A smart ring that lets you control your devices wirelessly launched this week following a successful Kickstarter campaign in April this year.
Simply called ‘Ring’, the device costs $270 and is a device that fits on a user’s index finger.
The firm behind the device, Logbar, says Ring is a ‘cloud control wearable device’ that sends signals to smartphones through Bluetooth Low Energy. Using gestures, it can read and send texts, play music, take pictures, make payments and control home appliances. Users can also add customised gestures.
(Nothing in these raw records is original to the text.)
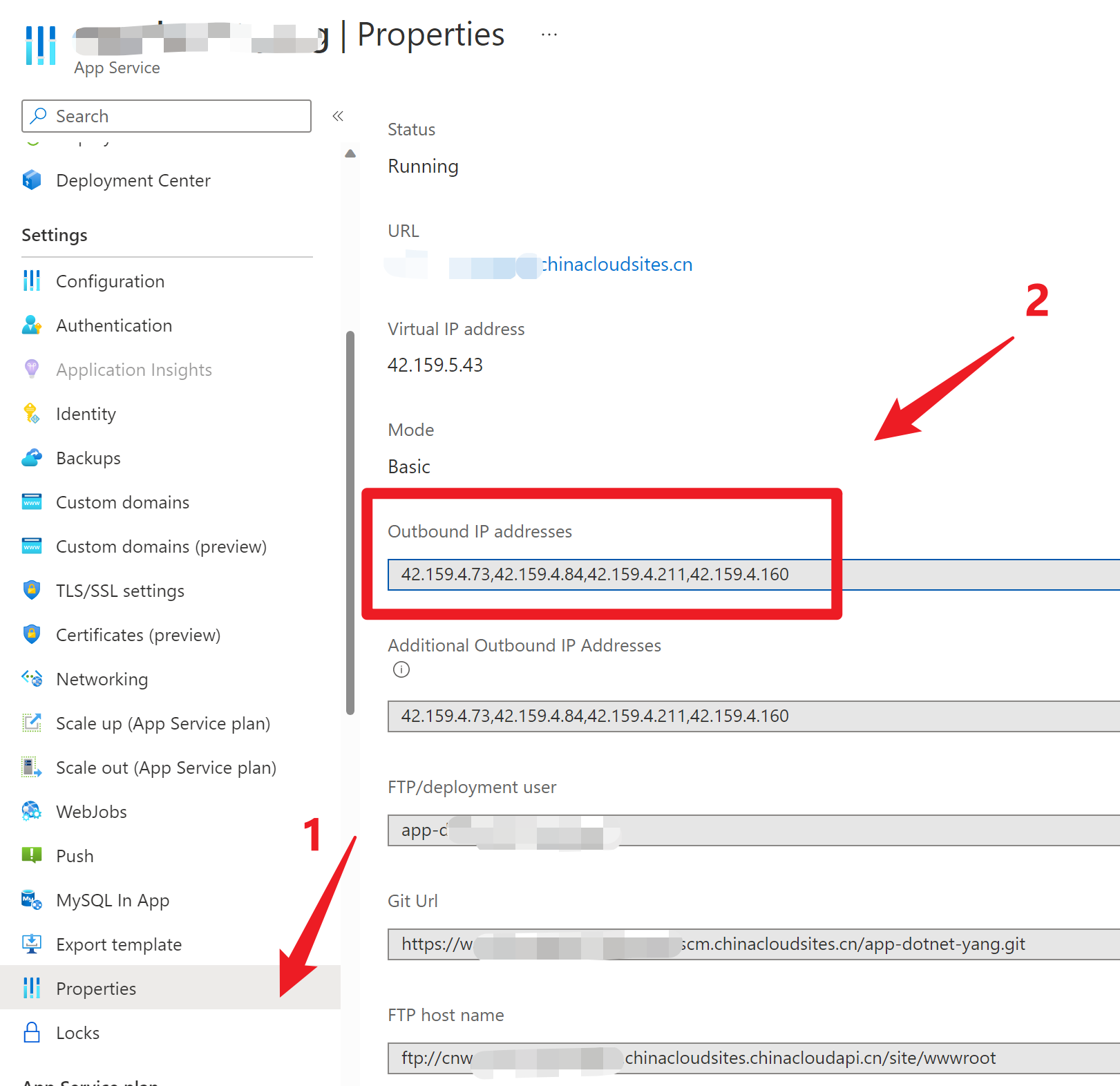Click the Outbound IP addresses field

608,575
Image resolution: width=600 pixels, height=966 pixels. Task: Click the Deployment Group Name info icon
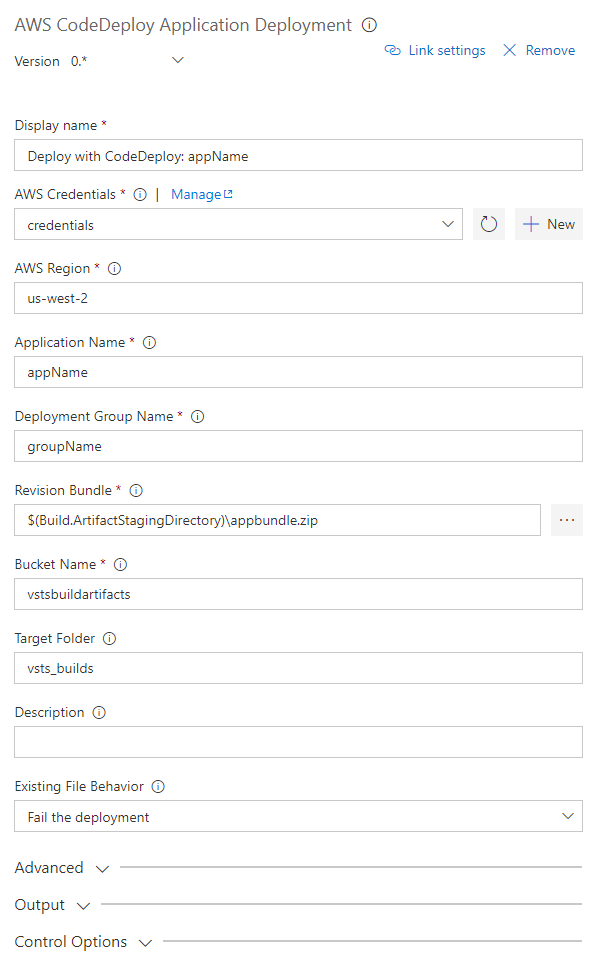(197, 417)
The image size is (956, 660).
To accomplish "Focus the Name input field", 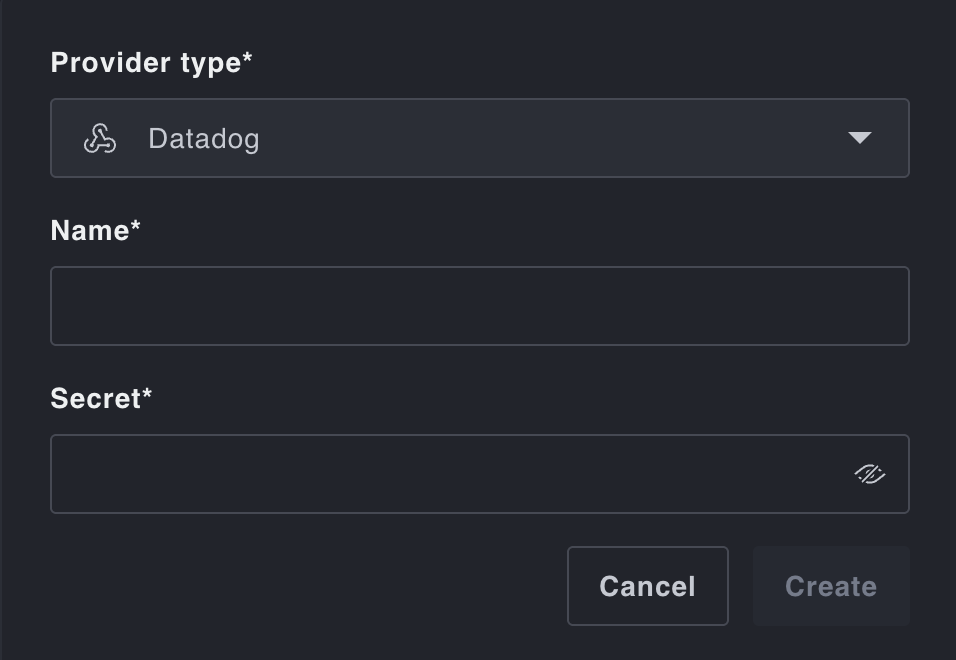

With the device’s movement detection, users can type out text in the air for use with Facebook, Twitter, and text messages. Users can also draw symbols in the air, such as a camera, to open specific apps on their phones or tablets, while other features include LED and vibration alerts for notifications.
Luxury smart bracelet
Intel, in partnership with fashion brand Opening Ceremony and Barneys New York, unveiled a wearable bracelet for women back in September.
MICA has a curved sapphire screen and built -in wireless radios that come in two styles: black snakeskin and pearls, and white snakeskin and obsidian.
The device claims to stay connected with SMS messages, meeting alerts, and general notifications delivered straight to the watch, and Intel said additional will be revealed at a later date.
"As a feminine accessory blending seamlessly into everyday life, MICA ushers in a new era converging fashion and technology by integrating a woman’s luxury accessory with technology in order to complement and enhance a woman’s work and social life," Intel said at the time.
The ‘black box’ helmet, developed by students at Oregon State University in partnership with Intel, has a built-in data recorder to capture the moment a biker crashes.
The prototype helmet, which records the distance, speed and direction at all times, can also make emergency calls, talk to users and provide hands-free calling.
For example, the helmet can ask riders if they are okay in the event of a crash, and if they fail to respond, emergency services will be contacted on their behalf.
The device is made up of accelerometers, an embedded gyroscope, a magnetometer, speakers, a microphones, Bluetooth to connect to the smartphone, and an LED headlamp to help you avoid accidents in the first place.
French company Digitsole is currently funding its eponymous smart insole on Kickstarter, which they claims slips inside your shoes to heat your feet when controlled by an accompanying smartphone app.
The interactive insole will also allow users to change the temperature of the insoles, count steps and monitor calories when they go on sale.
Users just enter their weight and height when they first log in to the app to keep track of their weight and the number of steps taken.
They’re also water-resistant, and other features include a rechargeable battery which lasts around 7-8 hours on a single USB charge if used constantly.
The device also has a ‘shock heel system’ to help with general posture and foot health, according to the firm.
The insoles can be pre-ordered on Kickstarter, from $99 and are expected to start shipping in December.